During summer unless it is provided, bring a bottle of sunscreen labeled with your childs name to be left at center. Your center should have a medication form to specify when and how much these need to be used. Don't worry about it being used on all of the children, because of health reasons teachers cannot use anything on a child unless it is provided by the center or the parent asked.
Seeing a sick child come to daycare is heartbreaking. Daycare teachers understand that you have to work too and need them to come, but if at all possible find a friend or relative to watch them while their sick. Not only does it make their day uncomfortable being in a place that is generally to loud to sleep and get well at, it also can cause the other child as well as the teachers to get sick. Also, make sure the center has a reliable number to reach you if the child needs to go home and make it a rule of thumb that if they look sick, keep them home.
Remember at pick-up that the children aren't thinking about what they need to bring home. Check cubbies, art folders, blankets, and coats. The end of the day can be the hardest for teachers because the children know their going home soon and seem to pick up their second wind around this time.

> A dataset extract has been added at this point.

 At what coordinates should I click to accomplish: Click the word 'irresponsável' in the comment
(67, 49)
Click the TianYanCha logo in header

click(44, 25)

If it is necessary to talk with your teacher allow them the space for interruption keeping in mind they are still watching the rest of the children. Feel free though to ask how their day was and if there was anything the teacher wanted to talk to you about.
Some teachers act almost afraid or embarrassed to tell parents their child misbehaved. I have always found it helpful to attack problems as a team with the parents. Let your teachers know that you welcome comments on their childs behavior whether good or bad so you can work together on correcting it. Opening that line of communication and showing the teachers you care what goes on. Will make their stay at daycare better and can help what goes on at home as well.